Collected data:
= = =

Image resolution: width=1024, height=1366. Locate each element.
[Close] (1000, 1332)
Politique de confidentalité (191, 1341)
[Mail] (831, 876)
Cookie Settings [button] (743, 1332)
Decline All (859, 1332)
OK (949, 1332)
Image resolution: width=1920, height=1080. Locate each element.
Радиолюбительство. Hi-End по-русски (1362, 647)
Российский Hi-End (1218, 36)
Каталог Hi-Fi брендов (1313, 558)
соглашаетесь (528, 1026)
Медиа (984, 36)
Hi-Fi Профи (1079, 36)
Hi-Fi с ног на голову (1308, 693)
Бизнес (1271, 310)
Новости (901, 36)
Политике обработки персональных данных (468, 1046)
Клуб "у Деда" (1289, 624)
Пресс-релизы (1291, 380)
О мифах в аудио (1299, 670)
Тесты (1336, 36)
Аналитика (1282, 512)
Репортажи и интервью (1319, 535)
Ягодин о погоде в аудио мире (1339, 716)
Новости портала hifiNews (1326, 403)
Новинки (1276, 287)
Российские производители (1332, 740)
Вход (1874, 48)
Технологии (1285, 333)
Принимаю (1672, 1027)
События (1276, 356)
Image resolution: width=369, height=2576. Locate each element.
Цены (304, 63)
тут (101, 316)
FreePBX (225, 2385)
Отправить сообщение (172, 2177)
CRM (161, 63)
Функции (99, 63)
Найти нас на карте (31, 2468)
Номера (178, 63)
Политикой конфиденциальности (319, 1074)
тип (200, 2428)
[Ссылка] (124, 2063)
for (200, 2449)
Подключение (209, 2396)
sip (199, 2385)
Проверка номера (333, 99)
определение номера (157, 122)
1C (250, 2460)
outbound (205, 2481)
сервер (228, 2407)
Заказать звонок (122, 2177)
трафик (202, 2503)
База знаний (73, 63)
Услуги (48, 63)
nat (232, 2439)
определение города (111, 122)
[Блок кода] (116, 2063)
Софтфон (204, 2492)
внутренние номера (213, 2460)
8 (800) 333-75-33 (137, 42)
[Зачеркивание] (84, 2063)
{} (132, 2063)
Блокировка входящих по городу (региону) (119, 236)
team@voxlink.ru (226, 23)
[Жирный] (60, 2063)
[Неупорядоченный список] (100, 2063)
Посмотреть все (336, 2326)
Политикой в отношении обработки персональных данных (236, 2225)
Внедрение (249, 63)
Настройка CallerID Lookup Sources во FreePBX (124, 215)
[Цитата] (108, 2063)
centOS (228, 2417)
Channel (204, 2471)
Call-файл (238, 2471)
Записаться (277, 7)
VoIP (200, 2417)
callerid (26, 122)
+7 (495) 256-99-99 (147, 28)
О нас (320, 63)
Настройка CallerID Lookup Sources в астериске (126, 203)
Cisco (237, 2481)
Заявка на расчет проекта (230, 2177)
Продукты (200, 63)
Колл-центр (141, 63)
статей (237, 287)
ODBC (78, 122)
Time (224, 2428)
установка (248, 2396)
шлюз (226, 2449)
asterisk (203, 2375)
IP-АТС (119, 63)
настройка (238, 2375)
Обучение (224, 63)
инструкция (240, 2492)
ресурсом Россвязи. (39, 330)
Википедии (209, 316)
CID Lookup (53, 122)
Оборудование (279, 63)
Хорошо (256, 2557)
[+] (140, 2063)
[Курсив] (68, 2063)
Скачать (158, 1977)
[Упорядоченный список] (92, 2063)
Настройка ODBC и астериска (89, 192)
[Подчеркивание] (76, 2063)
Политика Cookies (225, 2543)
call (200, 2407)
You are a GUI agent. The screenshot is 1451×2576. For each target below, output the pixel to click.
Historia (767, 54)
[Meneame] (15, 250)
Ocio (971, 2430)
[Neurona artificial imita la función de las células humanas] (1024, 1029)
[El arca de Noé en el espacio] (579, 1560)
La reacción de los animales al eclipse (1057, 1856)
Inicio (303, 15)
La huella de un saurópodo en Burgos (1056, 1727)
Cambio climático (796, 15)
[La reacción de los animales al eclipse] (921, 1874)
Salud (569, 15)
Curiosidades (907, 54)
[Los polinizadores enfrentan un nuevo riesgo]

= = =

■ Work instruction
With nothing left out, copy every record exactly.

■ Solution
Image resolution: width=1024, height=1366. Locate each element.
[Close] (1000, 1332)
Politique de confidentalité (191, 1341)
[Mail] (831, 876)
Cookie Settings [button] (743, 1332)
Decline All (859, 1332)
OK (949, 1332)
Image resolution: width=1920, height=1080. Locate each element.
Радиолюбительство. Hi-End по-русски (1362, 647)
Российский Hi-End (1218, 36)
Каталог Hi-Fi брендов (1313, 558)
соглашаетесь (528, 1026)
Медиа (984, 36)
Hi-Fi Профи (1079, 36)
Hi-Fi с ног на голову (1308, 693)
Бизнес (1271, 310)
Новости (901, 36)
Политике обработки персональных данных (468, 1046)
Клуб "у Деда" (1289, 624)
Пресс-релизы (1291, 380)
О мифах в аудио (1299, 670)
Тесты (1336, 36)
Аналитика (1282, 512)
Репортажи и интервью (1319, 535)
Ягодин о погоде в аудио мире (1339, 716)
Новости портала hifiNews (1326, 403)
Новинки (1276, 287)
Российские производители (1332, 740)
Вход (1874, 48)
Технологии (1285, 333)
Принимаю (1672, 1027)
События (1276, 356)
Image resolution: width=369, height=2576. Locate each element.
Цены (304, 63)
тут (101, 316)
FreePBX (225, 2385)
Отправить сообщение (172, 2177)
CRM (161, 63)
Функции (99, 63)
Найти нас на карте (31, 2468)
Номера (178, 63)
Политикой конфиденциальности (319, 1074)
тип (200, 2428)
[Ссылка] (124, 2063)
for (200, 2449)
Подключение (209, 2396)
sip (199, 2385)
Проверка номера (333, 99)
определение номера (157, 122)
1C (250, 2460)
outbound (205, 2481)
сервер (228, 2407)
Заказать звонок (122, 2177)
трафик (202, 2503)
База знаний (73, 63)
Услуги (48, 63)
nat (232, 2439)
определение города (111, 122)
[Блок кода] (116, 2063)
Софтфон (204, 2492)
внутренние номера (213, 2460)
8 (800) 333-75-33 (137, 42)
[Зачеркивание] (84, 2063)
{} (132, 2063)
Блокировка входящих по городу (региону) (119, 236)
team@voxlink.ru (226, 23)
[Жирный] (60, 2063)
[Неупорядоченный список] (100, 2063)
Посмотреть все (336, 2326)
Политикой в отношении обработки персональных данных (236, 2225)
Внедрение (249, 63)
Настройка CallerID Lookup Sources во FreePBX (124, 215)
[Цитата] (108, 2063)
centOS (228, 2417)
Channel (204, 2471)
Call-файл (238, 2471)
Записаться (277, 7)
VoIP (200, 2417)
callerid (26, 122)
+7 (495) 256-99-99 (147, 28)
О нас (320, 63)
Настройка CallerID Lookup Sources в астериске (126, 203)
Cisco (237, 2481)
Заявка на расчет проекта (230, 2177)
Продукты (200, 63)
Колл-центр (141, 63)
статей (237, 287)
ODBC (78, 122)
Time (224, 2428)
установка (248, 2396)
шлюз (226, 2449)
asterisk (203, 2375)
IP-АТС (119, 63)
настройка (238, 2375)
Обучение (224, 63)
инструкция (240, 2492)
ресурсом Россвязи. (39, 330)
Википедии (209, 316)
CID Lookup (53, 122)
Оборудование (279, 63)
Хорошо (256, 2557)
[+] (140, 2063)
[Курсив] (68, 2063)
Скачать (158, 1977)
[Упорядоченный список] (92, 2063)
Настройка ODBC и астериска (89, 192)
[Подчеркивание] (76, 2063)
Политика Cookies (225, 2543)
call (200, 2407)
You are a GUI agent. The screenshot is 1451×2576. For each target below, output the pixel to click.
Historia (767, 54)
[Meneame] (15, 250)
Ocio (971, 2430)
[Neurona artificial imita la función de las células humanas] (1024, 1029)
[El arca de Noé en el espacio] (579, 1560)
La reacción de los animales al eclipse (1057, 1856)
Inicio (303, 15)
La huella de un saurópodo en Burgos (1056, 1727)
Cambio climático (796, 15)
[La reacción de los animales al eclipse] (921, 1874)
Salud (569, 15)
Curiosidades (907, 54)
[Los polinizadores enfrentan un nuevo riesgo]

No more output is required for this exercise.